Jehoahaz, 4th son of Josiah

After the death Josiah, the people of the land took his youngest son Jehoahaz, anointed him, and made him king in his father's place.

“Jehoahaz was twenty-three years old when he became king, and he reigned three months in Jerusalem. His mother's name was Hamutal the daughter of Jeremiah of Libnah. And he did evil in the sight of the LORD, according to all that his fathers had done.” (2Ki 23:31-32)

After a brief three month reign, Jehoahaz was deposed by Pharaoh Necho II and imprisoned at his military headquarters at Riblah, which was located on the Orontes River in the Lebanon Valley about 180 miles north of Jerusalem. The Egyptian monarch imposed a tribute upon Judah of one hundred talents of silver (750 lbs) and a talent of gold (7.5 lbs). He then installed Jehoahaz's older brother Eliakim on the throne of Judah. Necho changed his name from Eliakim, meaning “God has established,” to Jehoiakim, meaning “the Lord has established.” This act of renaming, according to ancient near east custom, demonstrated his authority — that it was Necho who was the ultimate overlord of Judah. Necho then took Jehoahaz back to Egypt, where he died in captivity (2Ki 23:33-34; 2Ch 36:1-4).

Jeremiah prophesied of this event: “Weep not for the dead, nor bemoan him; Weep bitterly for him who goes away, For he shall return no more, Nor see his native country. For thus says the LORD concerning Shallum the son of Josiah, king of Judah, who reigned instead of Josiah his father, who went from this place: "He shall not return here anymore, but he shall die in the place where they have led him captive, and shall see this land no more.” (Jer 22:10-12)

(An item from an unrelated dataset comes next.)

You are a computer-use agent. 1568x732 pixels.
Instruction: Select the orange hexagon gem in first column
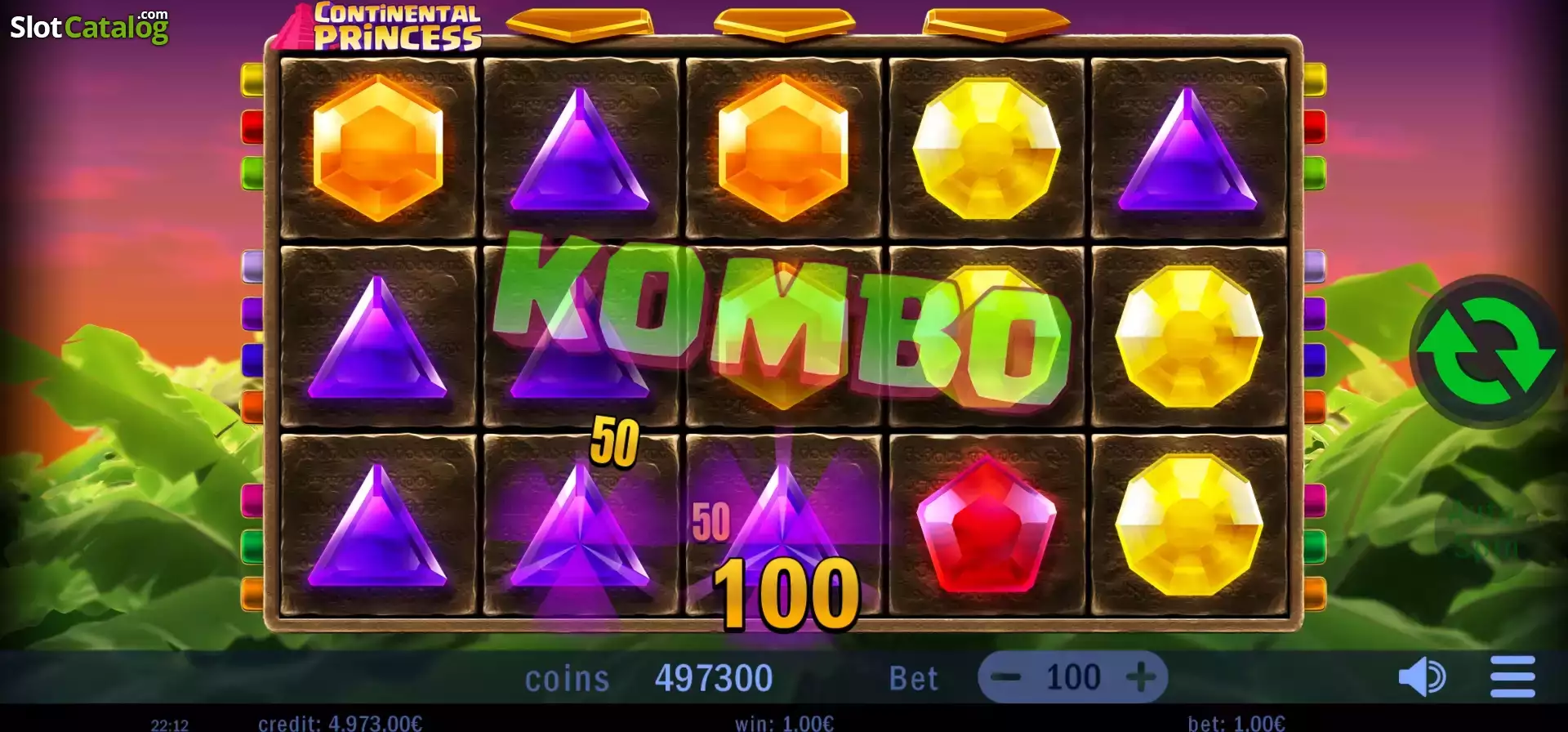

Shallum is yet another alternate name for Jehoahaz (1Ch 3:15). The people called him Shalom meaning “peace,” but the prophet tags him ironically as Shallum meaning “retribution.” Upon each anniversary of the death of his father Josiah, the good king was honored by open public weeping in which Jeremiah participated (2Ch 35:24-25). But here, Jeremiah says weep not for his saintly dead father, but weep bitterly for his living sinner son who is on his way to prison and death in Egypt.